Monday, May 09, 2011

Yes, Everyone Can Be Stupid for a Minute
By ADAM BRYANT
Published: May 7, 2011
This interview with Dominic Orr, president and C.E.O. of Aruba Networks, a wireless networking company, was conducted and condensed by Adam Bryant.


An interesting interview with insights into the corporate culture that drives and accepts failure!

Q. What were some early lessons for you as a manager?
A. The biggest feedback I had from my people is that I didn’t give them feedback.  I was running along.  I had a pretty high standard for myself, and I assumed that everybody who joined my team was operating at the same level. Good work was assumed, so I let them know only when something didn’t go well.  People started telling me it would be nice if I gave them a pat on the back rather than only telling them when things were not good.

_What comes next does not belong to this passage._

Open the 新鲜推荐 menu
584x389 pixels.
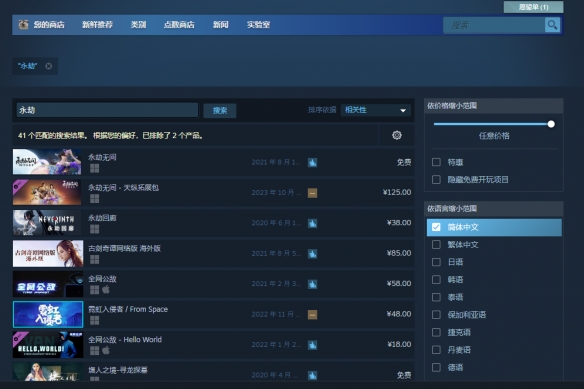pos(97,25)
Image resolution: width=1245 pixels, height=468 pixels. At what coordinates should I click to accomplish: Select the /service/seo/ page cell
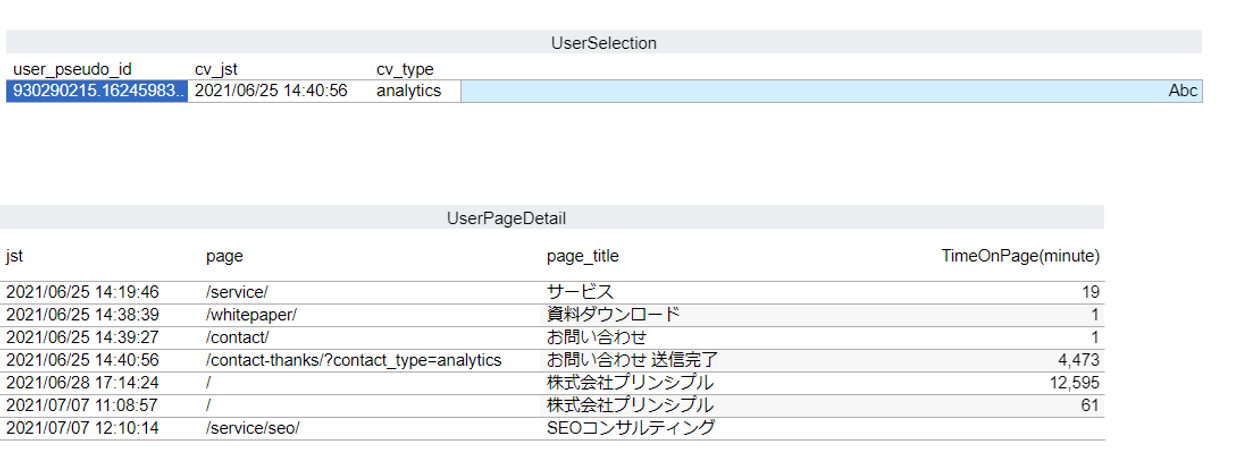[253, 428]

  Another thing I distinctly remember is that I had trouble having a difficult discussion with employees because, as a young manager, sometimes you don’t really know how to tell somebody to their face that they’re not doing a good job.  I also struggled at first with this whole process of running a staff meeting. I remember bringing my H.R. person in to have her run meetings so that I wouldn’t take over, express my opinions and then everybody would sit there silently.
Q. What are some other important leadership lessons?

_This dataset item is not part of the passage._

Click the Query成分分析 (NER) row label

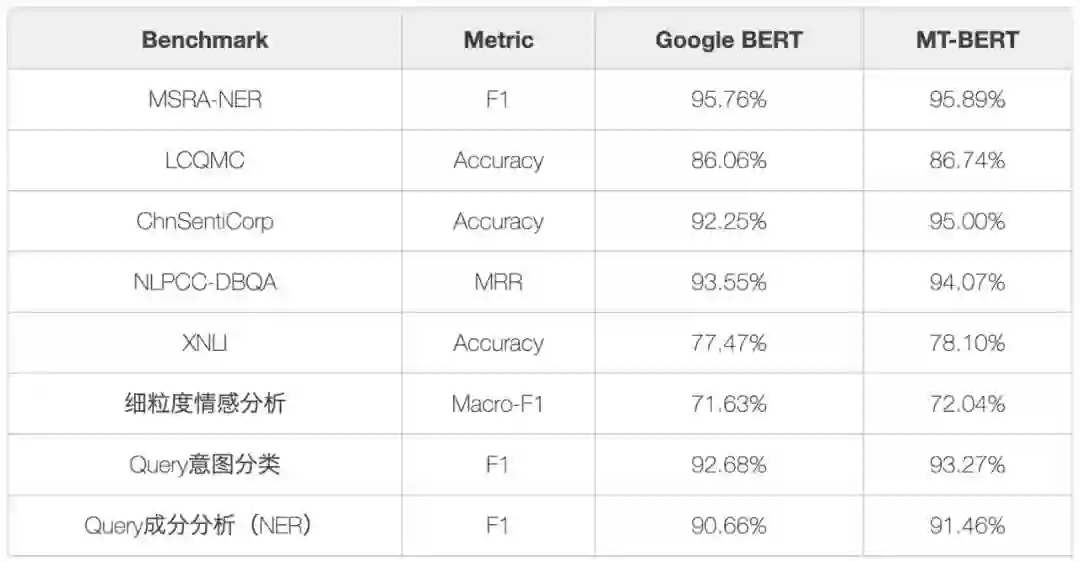coord(198,526)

A. I have had a very good mentor — Wim Roelandts, who worked for H.P. for about three decades.  He rose to become the No. 2 executive of H.P. under Lew Platt. He is someone who embraced the old H.P. way.
Q. What were some lessons you learned from him?
A. I would say empowering people. Basically, he would push you and give you as much as you could handle until you started failing. He would encourage you to not be afraid of failing — because when you start failing, that’s when you know where your limit is, and then you can improve around that.  So he actually sometimes would reward failure because that means that you have pushed yourself.
That is an unusual approach, so people under him tended to be able to really find their limits. And once they do that, they figure out a way to overcome it, because they don’t feel that inhibition. I think that is a very big thing. The whole H.P. way of management kind of molded my approach to managing people in business.
Q. And boil that down for me. What is the H.P. way?
A. Fundamentally, the H.P. way started with the basic assumption that each employee wants to do well, and they are capable of doing well, so as a manager you have to give them that environment to flourish. When someone does not perform, the first reaction is not to get angry at them or assume that they are incompetent, but to question whether they have they been matched to the right assignment.  From the background, from the skill set, have you created a productive environment for them?  So the first question as a manager is, have you done something wrong?
Q. Tell me about the culture of the company you run today.
A. I use a simple principle of management based on intellectual honesty.  You try to be intellectually honest with yourself, meaning that you have to forget about all the face-saving issues and so on. I tell people that if you work for me, you have to have a thick skin because there’s no time to posture.
I also tell people that everybody can be and will be momentarily stupid.  I think that in many large companies, a lot of politics arise because somebody makes a statement in a meeting, and then it’s weeks of wasted time and effort because they have to dig in to defend that position, and then politics come into play because they now want to lobby for their position.
So when I interview key executives of my staff, I tell them that they need to accept that they can be, and will be, momentarily stupid. If they can accept that and be able to say, “Oh, I was momentarily stupid; let’s move on,” then you don’t waste time dealing with that.